B. Elucidate atomic snapshots of the folding pathway. Using the latest generation cryo-EM in combination with SMALPs snapshots of the Bam folding pathway will be taken. SMALPs allow simple EM imaging of membrane proteins in all dimensions and will allow us to probe the folding event by A) using rapid freezing at set points during the folding cycle and B) utilising stalled intermediates. Structures will be resolved to identify the mode by which Bam mediated membrane insertion occurs.

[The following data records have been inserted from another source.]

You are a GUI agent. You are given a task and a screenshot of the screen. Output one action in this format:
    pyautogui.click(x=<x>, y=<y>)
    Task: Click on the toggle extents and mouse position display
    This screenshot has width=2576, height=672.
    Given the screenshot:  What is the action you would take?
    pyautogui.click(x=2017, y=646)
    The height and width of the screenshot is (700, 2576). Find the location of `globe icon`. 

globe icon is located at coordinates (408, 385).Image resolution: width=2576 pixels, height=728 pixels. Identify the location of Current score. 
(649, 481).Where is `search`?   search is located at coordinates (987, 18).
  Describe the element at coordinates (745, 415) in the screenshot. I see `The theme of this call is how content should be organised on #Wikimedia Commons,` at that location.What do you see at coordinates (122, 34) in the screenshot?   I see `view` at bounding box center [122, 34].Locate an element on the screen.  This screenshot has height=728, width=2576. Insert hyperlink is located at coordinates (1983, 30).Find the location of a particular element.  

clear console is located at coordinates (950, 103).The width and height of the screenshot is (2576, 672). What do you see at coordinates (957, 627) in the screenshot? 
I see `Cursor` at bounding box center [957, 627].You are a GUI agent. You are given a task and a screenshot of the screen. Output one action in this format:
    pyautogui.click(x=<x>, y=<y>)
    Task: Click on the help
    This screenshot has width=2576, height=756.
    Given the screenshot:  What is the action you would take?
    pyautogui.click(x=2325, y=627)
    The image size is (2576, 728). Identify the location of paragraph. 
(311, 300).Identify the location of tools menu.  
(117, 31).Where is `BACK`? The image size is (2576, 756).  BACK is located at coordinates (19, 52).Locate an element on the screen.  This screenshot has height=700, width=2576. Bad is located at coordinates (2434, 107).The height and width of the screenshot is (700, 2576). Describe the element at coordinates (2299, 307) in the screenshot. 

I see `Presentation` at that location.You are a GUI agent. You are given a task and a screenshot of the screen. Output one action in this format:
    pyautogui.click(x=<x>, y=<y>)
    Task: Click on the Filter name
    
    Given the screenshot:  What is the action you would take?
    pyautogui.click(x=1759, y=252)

C. Identify whether Bam modulates the local lipid environment. SMALPs will be used to extract the Bam complex and its associated lipid and LPS. This will be analysed by mass spectrometry and compared to the bulk outer membrane. The effect of component removal will be analysed in order to address the role each plays in lipid/LPS recuitment.

Academic Impact:
The principal beneficiaries of this research are likely to be academic researchers in numerous fields. By identifying the mechanism by which the Bam complex functions, we will enhance the UK knowledge economy and contribute to the global understanding of outer membrane biogenesis and hence microbial pathogenesis, virulence and multidrug resistance and hence will be of interest to immunologists and bacteriologists. Furthermore the Bam complex is a new target for the development of novel antimicrobials, a goal desperately needed following the emergence of bacteria that are resistant to available antibiotics, especially with essentially few antibiotics under development or likely to be available for clinical use in the near future.
More generally, uncovering the key mechanism of outer membrane protein biogenesis will be of interest to anyone interested in biological membranes, protein folding, signalling, trafficking, secretion, drug discovery and bacterial physiology.

Commercial Impact:
While we do not anticipate our research will produce commercially exploitable results immediately, in the medium term, the Bam complex represents a novel target for the development of antimicrobials. An important beneficiary would be the pharmaceutical industry, which would be given the ability to rationally design inhibitors of Bam complex function, thus providing new opportunities to attenuate bacteria in the pursuit of anti-infective agents. The emergence of bacteria that are resistant to available antibiotics represents an enormous and growing global threat, requiring new targets and strategies to combat infection. The Bam complex offers an accessible target for intervention against a variety of pathogenic Gram negative bacteria. For example, Gram-negative bacilli cause respiratory problems (Hemophilus influenzae, Pseudomonas aeruginosa), urinary problems (Escherichia coli, Proteus mirabilis), and gastrointestinal problems (Helicobacter pylori, Salmonella enteritidis) whilst Gram-negative cocci cause sexually transmitted disease such as Neisseria gonorrhoeae, and others meningitis, e.g. Neisseria meningitidis.

Societal Impact:
This proposal will impact upon society by improving our knowledge and understanding of the Gram-negative outer membrane, the essential organelle which protects all Gram-negative bacteria, with inserted proteins influencing pathogenicity, virulence and resistance. A recent report by Professor Dame Sally Davies, the Government's Chief Medical Examiner, likened antimicrobial resistance to a 'ticking time bomb' and warned that routine operations could become deadly in just 20 years if we lose the ability to fight infection. A new generation of antimicrobials against novel targets is therefore desperately required. Currently hospital acquired infections cost the NHS £1 billion a year and approximately 70% of all intensive care unit infections are the result of Gram-negative bacteria. The development of novel antibiotics is therefore likely to impact on every member of society, from those suffering from an infection, to the families of patients, carers and health professionals. We aim to uncover the key events in Bam complex function, the protein complex responsible for folding and inserting all outer membrane proteins. If these results can be exploited, the health benefits to society will be immense.